§ What the task requires: For this exercise, an exact copy is needed of only the lines from the one containing "The height and width of the screenshot is (339, 959)." through the end of the data, with pictures left out.

=== Dataset excerpts ===

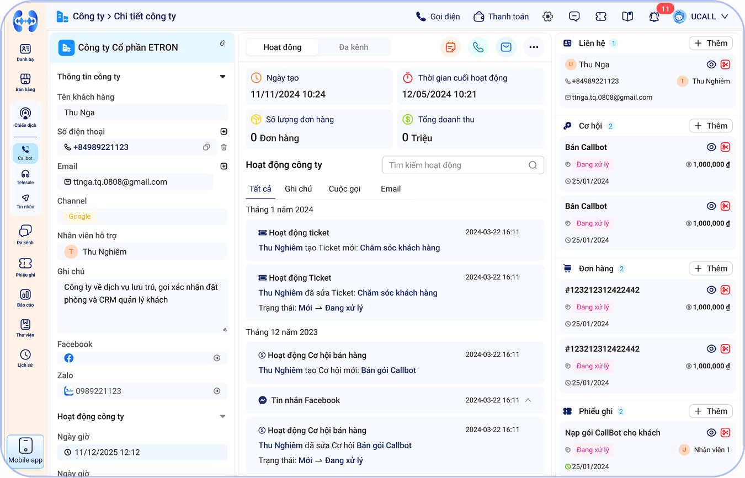Toggle the eye icon for contact Thu Nga
Image resolution: width=745 pixels, height=478 pixels.
point(711,65)
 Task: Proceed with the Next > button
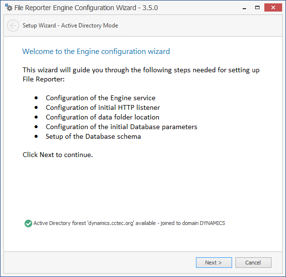click(x=214, y=263)
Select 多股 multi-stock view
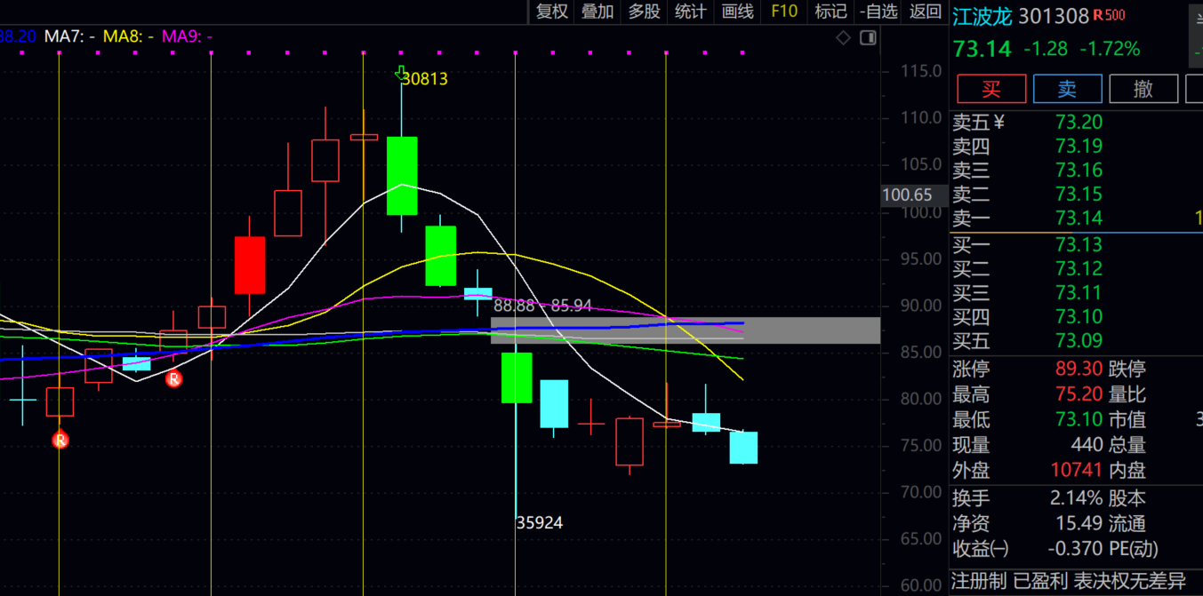Screen dimensions: 1203x596 pos(645,12)
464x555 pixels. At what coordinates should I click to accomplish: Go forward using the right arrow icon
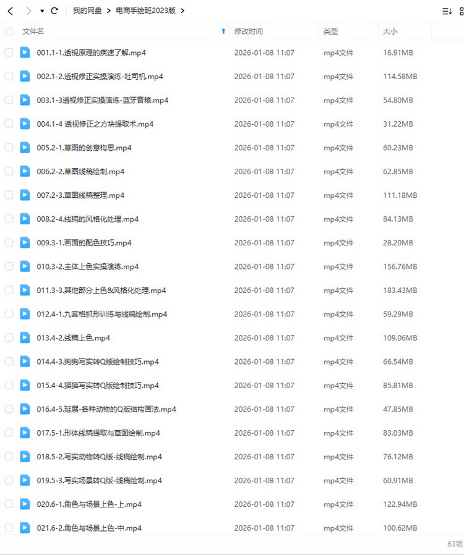(x=28, y=11)
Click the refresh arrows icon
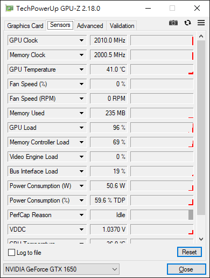This screenshot has height=278, width=210. [187, 23]
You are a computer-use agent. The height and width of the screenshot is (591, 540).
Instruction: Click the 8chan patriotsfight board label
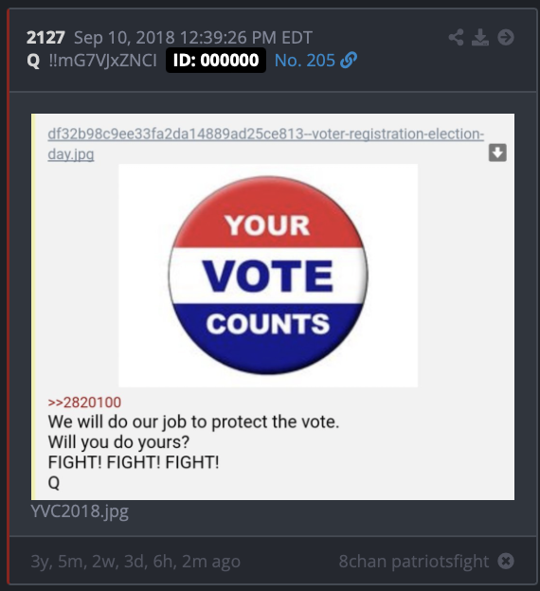(414, 562)
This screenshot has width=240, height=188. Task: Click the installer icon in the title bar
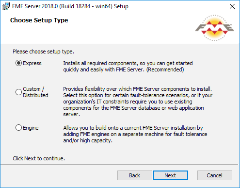click(6, 6)
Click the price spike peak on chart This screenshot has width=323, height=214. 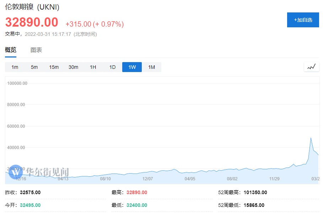tap(311, 138)
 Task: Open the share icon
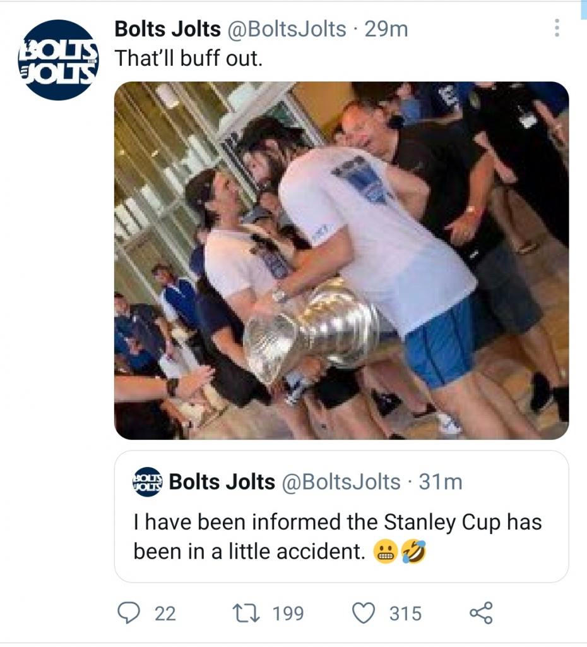[x=480, y=612]
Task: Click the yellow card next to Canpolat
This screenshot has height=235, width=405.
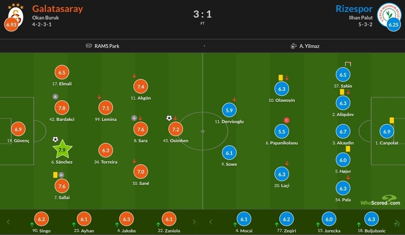Action: point(392,120)
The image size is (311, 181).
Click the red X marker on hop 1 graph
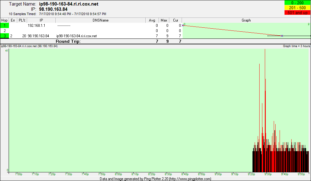click(183, 25)
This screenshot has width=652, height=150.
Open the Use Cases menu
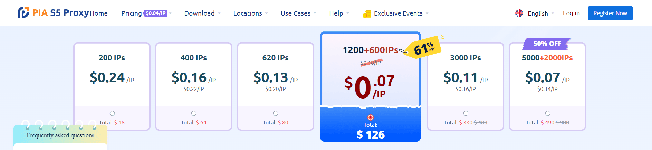pos(298,13)
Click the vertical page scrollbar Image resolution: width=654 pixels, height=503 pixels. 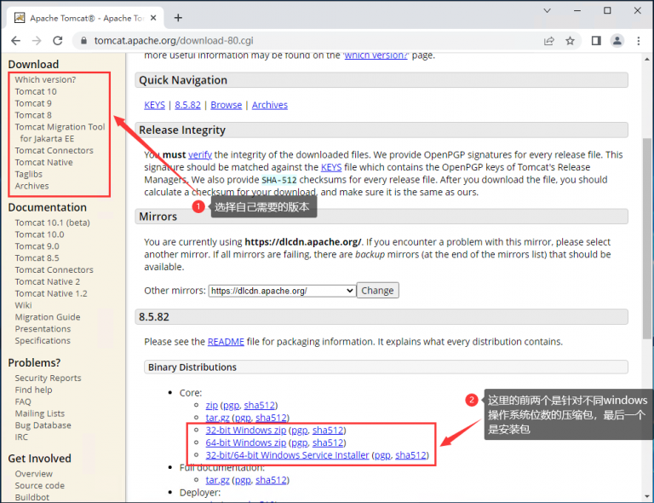(x=647, y=256)
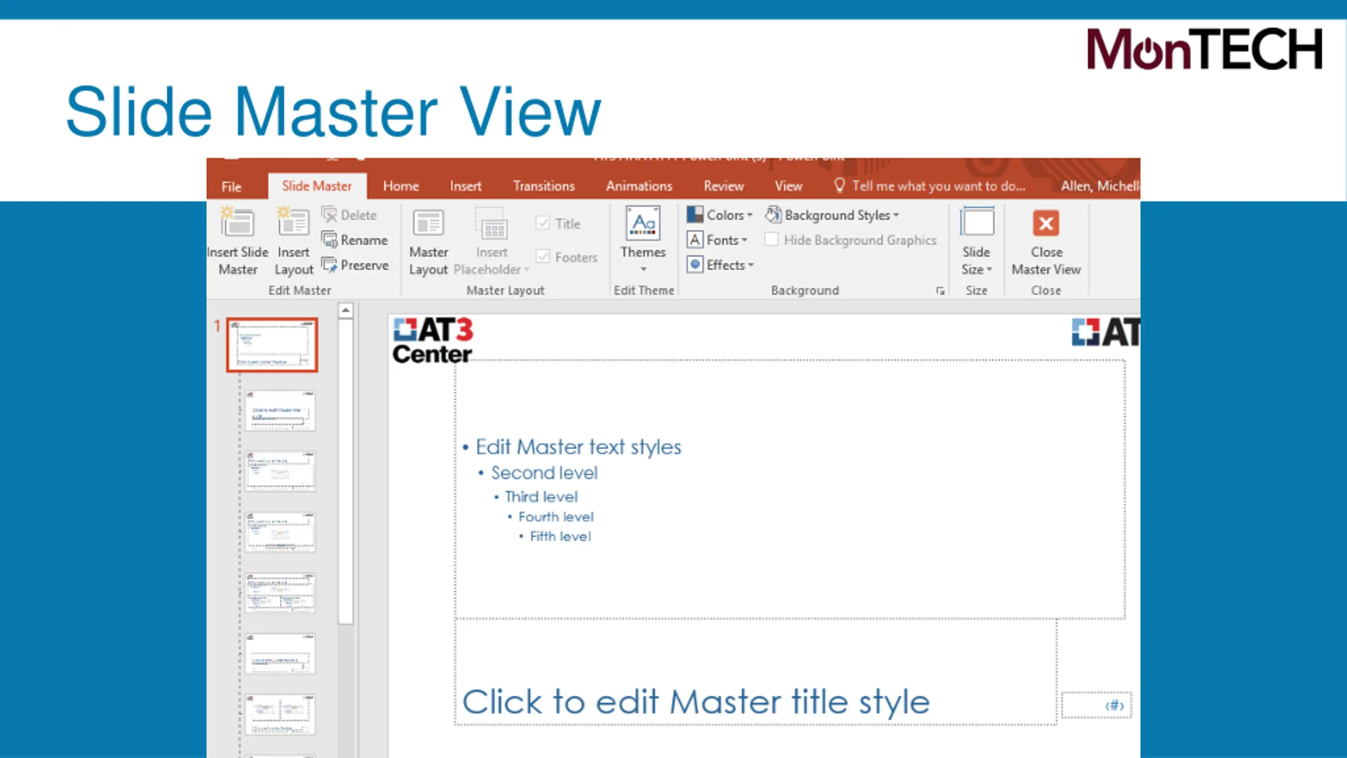The image size is (1347, 758).
Task: Click the Themes gallery icon
Action: [643, 223]
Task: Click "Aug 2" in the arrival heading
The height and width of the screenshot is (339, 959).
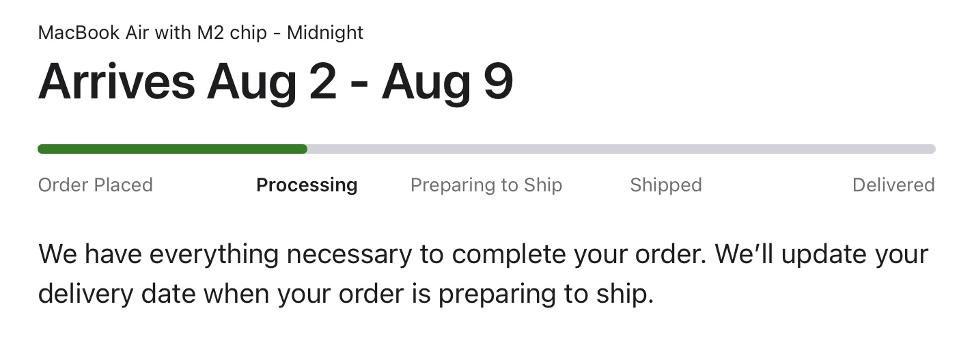Action: click(x=272, y=83)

===

§ Answer to this task:
The height and width of the screenshot is (339, 959).
Action: click(x=272, y=83)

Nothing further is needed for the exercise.